2016年3月14日月曜日

モータリゼーションの胎動を感じる

一九五四年には、早川電機が一〇万円の一四インチテレビを売り出した。松下も翌年、同サイズのテレビを九万円を切る値段で対抗した。わが家では、その年にようやく電気洗濯機を買い込んだが、テレビまでは金は回らなかった。しかし、一九五六年になると、テレビの値段はとうとう六万円台になり、そのあたりで、爆発的に普及しはしめた。

わが家でも思い切って買った。初めて見た番組は、当時一番人気のあった喜劇俳優・榎本健一(エノケン)の舞台劇で、私はテレビの前で笑いころげた。一九六〇年の松下電器のテレビ生産台数は六六万台に達していたのである。

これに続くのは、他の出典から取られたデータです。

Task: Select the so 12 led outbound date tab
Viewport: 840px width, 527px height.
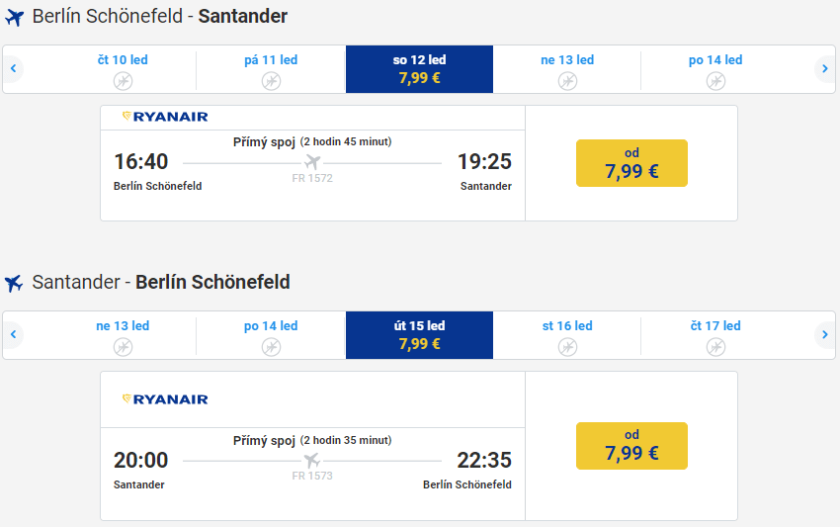Action: coord(419,69)
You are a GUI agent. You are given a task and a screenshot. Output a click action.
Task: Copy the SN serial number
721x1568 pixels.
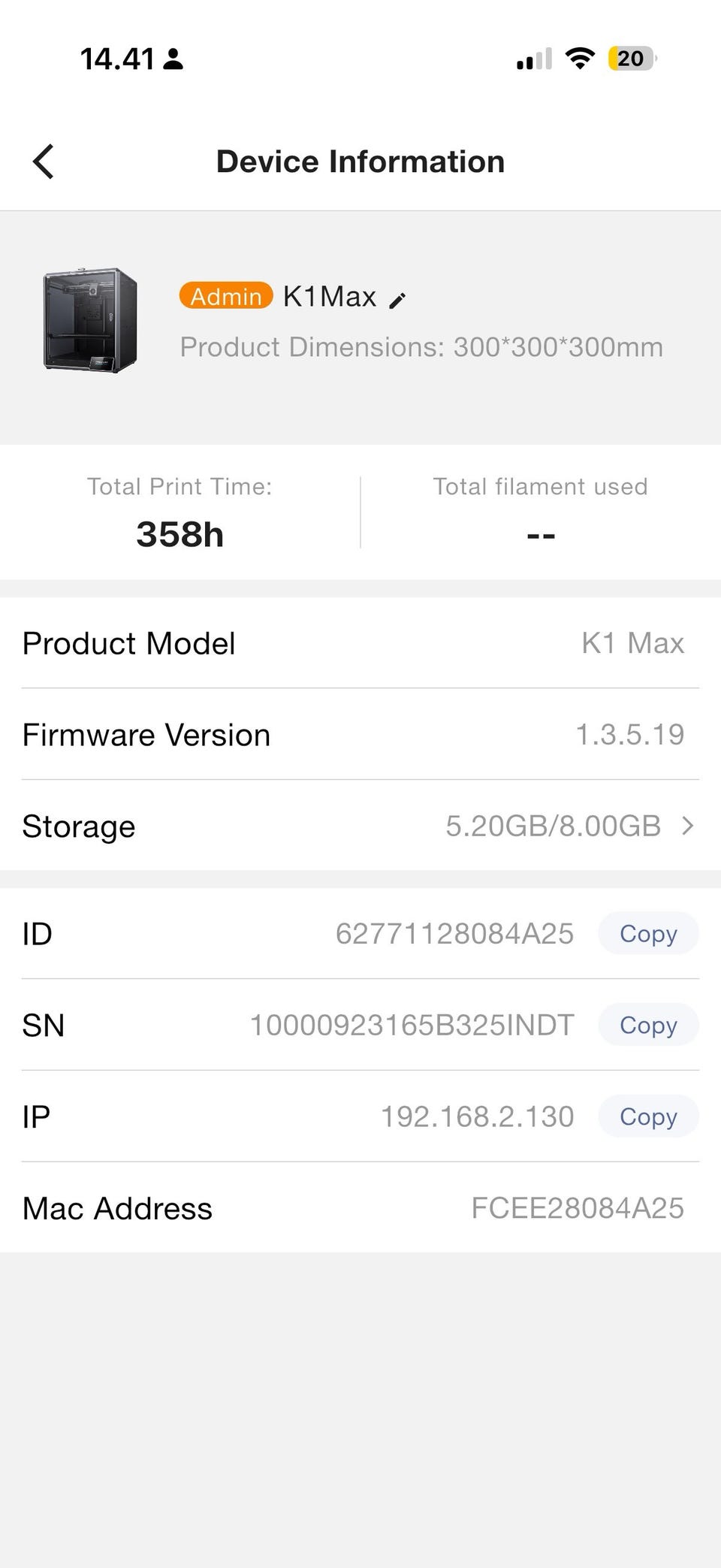(648, 1025)
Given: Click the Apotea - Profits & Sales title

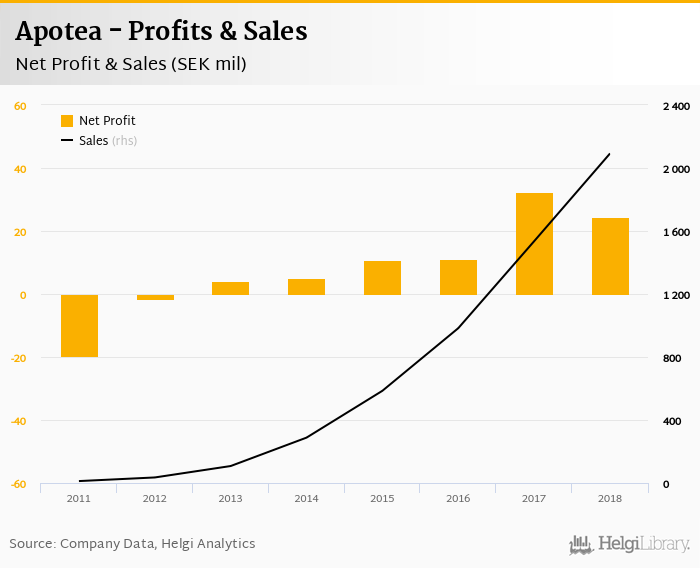Looking at the screenshot, I should pyautogui.click(x=161, y=31).
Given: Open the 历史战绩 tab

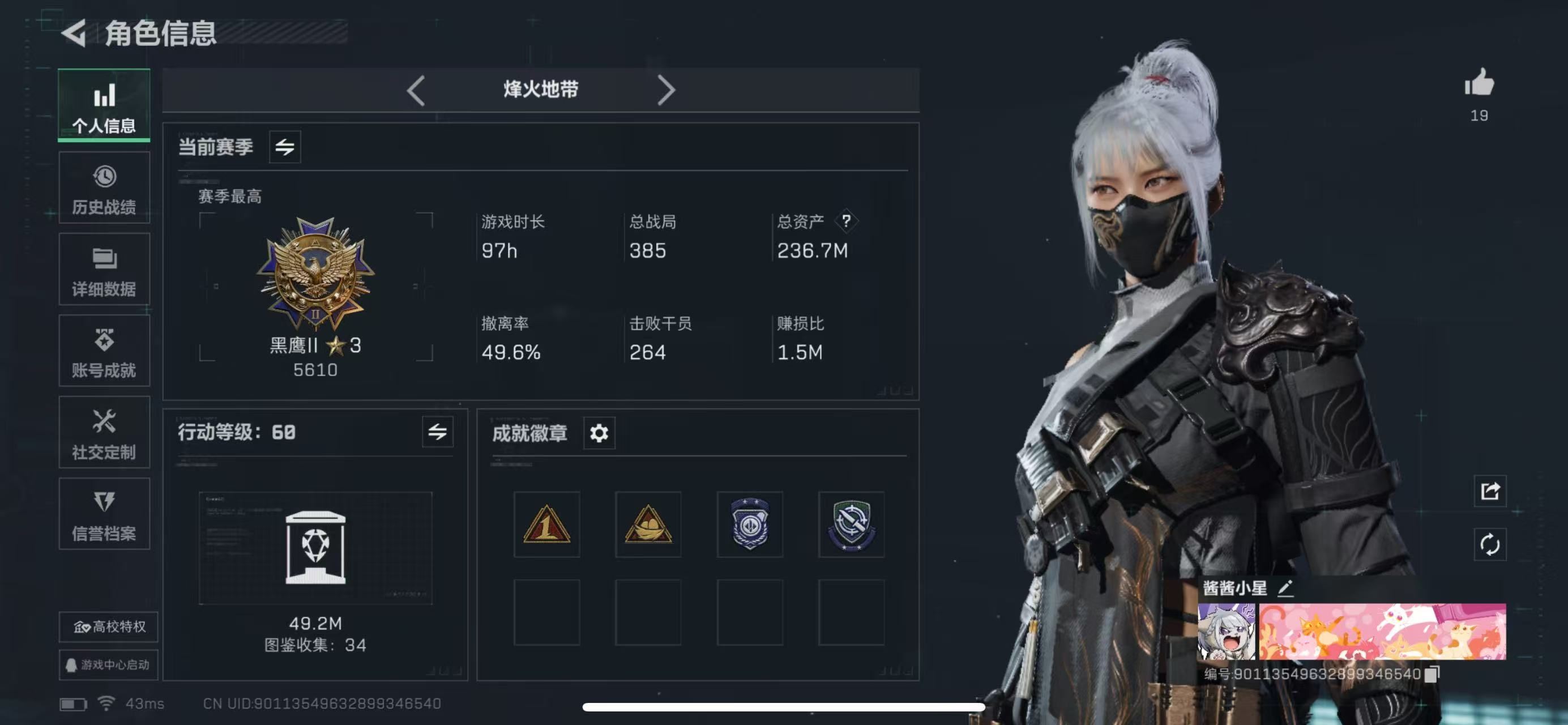Looking at the screenshot, I should [x=104, y=188].
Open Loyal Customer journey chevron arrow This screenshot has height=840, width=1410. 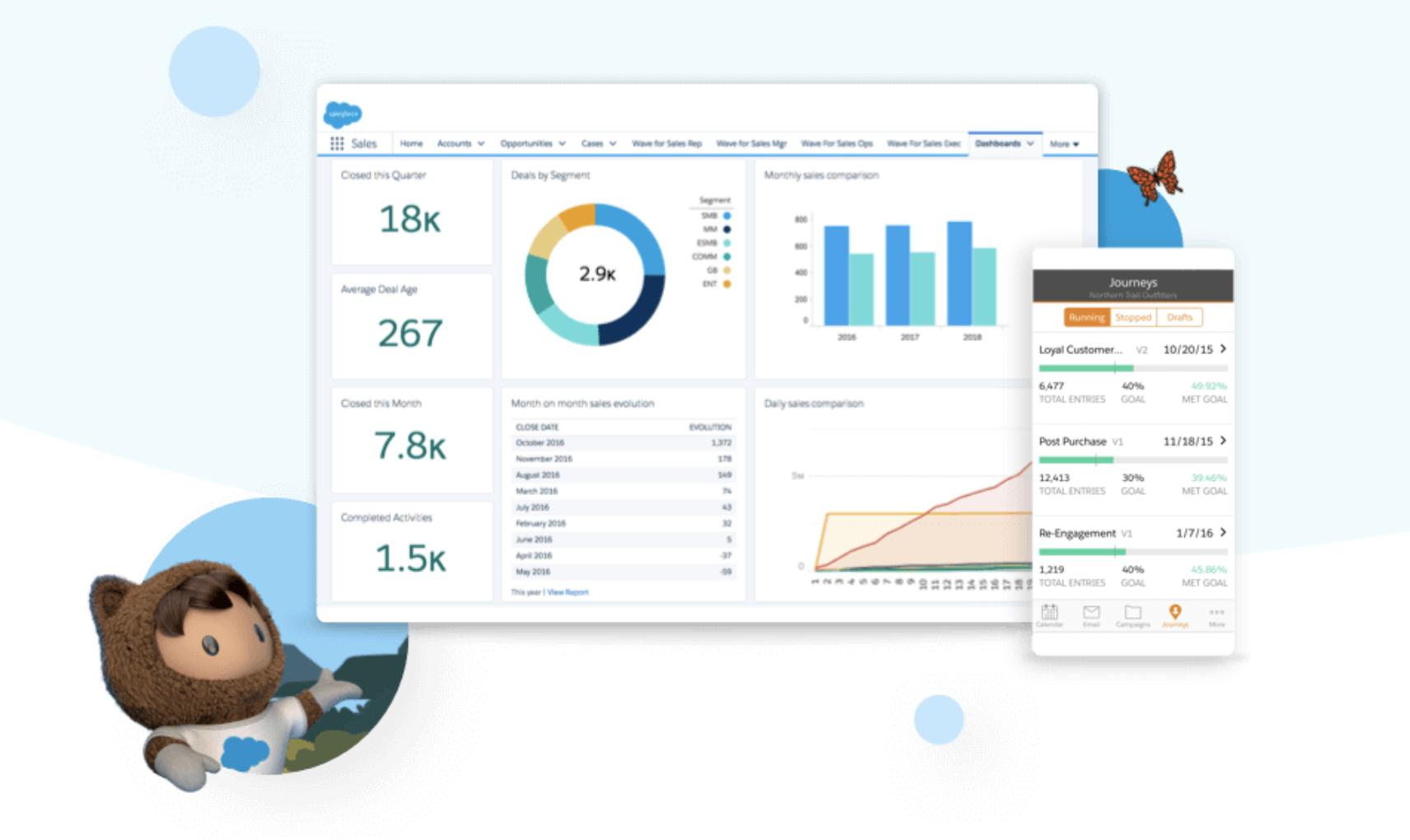coord(1223,348)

私はその次には必ずモータリゼーションの時代が来ると考えていた。しかし、一九六〇年の日本の乗用車の生産台数はわずかに一六万五〇九四台であった。そのうえ日本の道路はほとんど舗装されておらず道幅も狭く、そこを通過して、アメリカのように、労働者までが自動車で通勤するとは思われなかった。

そういう時代がはたして来るものやら来ないものやら、私は手あたり次第に自動車関係の文献を読み、考えあぐんだ末、ちょうど販売を始めたスバル三六〇を買いこんだ。乗ってみなければ分からないという、技術系の人間の通性からであった。

そしてハンドルを握ったとたん、私は自動車の魅力はテレビの比ではないと実感し、モータリゼーションの日は近いと確信した。私は近所の、アマチュアではあるがオートバイのレースによく出場する友人の協力を得て、あれこれの日本の乗用車に乗ってみた。

それはどれが、将来のフォードTやフォルクスワーゲンに相当する大衆車になるかという見当をつけるためであった。私は、いろいろなクルマを乗り比べるうちに、乗用車は鉄道やバスやオートバイのような、たんなる輸送手段ではなく、動く私の部屋なのだと痛感した。